Keywords: High-sensitivity Troponin T, Cognition, Dementia
See page 1779 for the editorial comment on this article (doi:10.1093/eurheartj/ehu198)
Introduction
Cognitive impairment and dementia affect ∼10 and 14% of elderly persons in the USA, respectively,1,2 and the number of persons with cognitive impairment and dementia are expected to triple by the year 2030.3 A history of clinical cardiovascular disease has been shown to be a major risk factor for cognitive impairment and dementia,4–6 but the association of subclinical myocardial injury with cognition and dementia has not been fully characterized.
Novel highly sensitive assays for cardiac troponin can detect troponin concentrations ∼10 times lower than the standard cardiac troponin assays.7 These novel highly sensitive assays are approved and recommended for clinical use in parts of Europe,8 but are not yet approved for clinical use in the USA. These highly sensitive assays are also of increasing interest for risk stratification purposes. Troponin concentrations measured using highly sensitive assays have been shown to improve the prediction of coronary heart disease and mortality in community-based populations without clinically evident cardiovascular disease.9,10 It has been hypothesized that hs-cTnT is a novel marker for subclinical myocardial injury,11,12 but the full-clinical significance of minor elevations in circulating troponin is unclear. For example, it has also been suggested that minute elevations in hs-cTnT may be a marker for diffuse subclinical small vessel disease rather than specific for myocardial damage.13 It is possible that subclinical small vessel disease in the brain may contribute to associations of hs-cTnT with cognition and dementia. Alternatively, elevations in hs-cTnT may reflect subclinical ischaemia due to atherosclerosis. Subclinical atherosclerosis (e.g. elevated carotid intima medial thickness) has previously been associated with cognitive impairment and dementia risk.14 Recent studies have shown that hs-cTnT is positively associated with risk of incident stroke, especially cardioembolic stroke.15,16 However, there are scant data on the possible association of hs-cTnT with cognitive function and risk of dementia.
We sought to characterize the relationship of hs-cTnT with cognitive function and future dementia risk in a community-based population. We hypothesized that higher concentrations of hs-cTnT would be associated cross-sectionally with lower cognitive test scores and prospectively with an increased risk of incident hospitalization with an ICD-9 code for dementia.
Methods
Study population
The Atherosclerosis Risk in Communities (ARIC) study is an ongoing, community-based prospective cohort of 15 792 middle-aged adults from four US communities: Washington County, MD; Forsyth County, NC; suburbs of Minneapolis, MN; and Jackson, MS. The ARIC study participants were initially seen at four in-person visits which occurred ∼3 years apart, from 1987–89 for visit 1, to 1996–98 for visit 4. A fifth visit was conducted from 2011 to 2013. High-sensitivity cardiac troponin T was measured in blood samples from ARIC participants who attended visit 4 (baseline for the present study). Of the 11 625 black and white participants who attended visit 4, we excluded those with a history of coronary heart disease (1151), myocardial infarction (n = 134), heart failure (n = 100), or stroke (n = 100) at or before visit 4, those with a hospitalization with an ICD-9 code for dementia before visit 4 (n = 25), those missing cognitive test (n = 246) or hs-cTnT data (n = 339), and those missing covariates included in statistical models (n = 60), leaving 9472 participants included in the present analysis.

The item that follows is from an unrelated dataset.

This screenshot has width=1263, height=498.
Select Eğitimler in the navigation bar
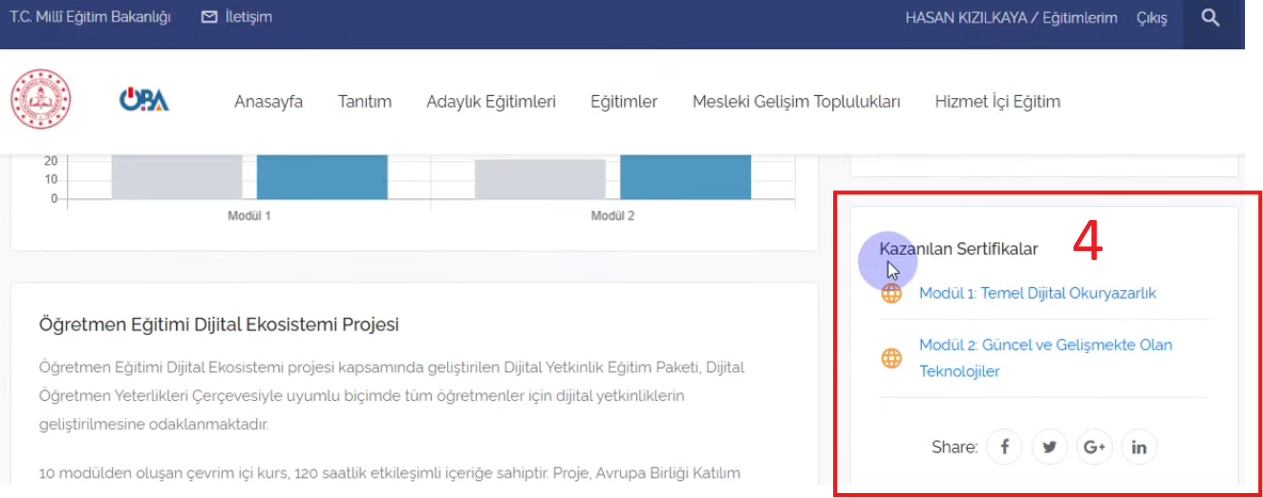[x=623, y=102]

The ARIC study has been approved by the Institutional Review Boards of all participating institutions, including the University of Minnesota, Johns Hopkins University, University of North Carolina, and University of Mississippi Medical Center. All the participants gave written informed consent at each study visit.
Measurement of high-sensitivity cardiac troponin T
High-sensitivity cardiac troponin T was measured in 2010–11 from plasma samples that were stored at –70°C since collection during visit 4 (1996–98). The Elecys troponin T, a novel high-sensitivity assay, was performed using a Cobas e411 analyzer (Roche Diagnostics, Indianapolis, IN). As reported by the manufacturer, this assay has a limit of blank of 3 ng/L and a limit of detection (LOD) of 5 ng/L.9,17 The reliability coefficient was 0.99 and the inter-assay coefficient of variation was 15%.18 Our samples were analysed using a reagent lot numbers that were not impacted by a calibration issue disclosed by Roche.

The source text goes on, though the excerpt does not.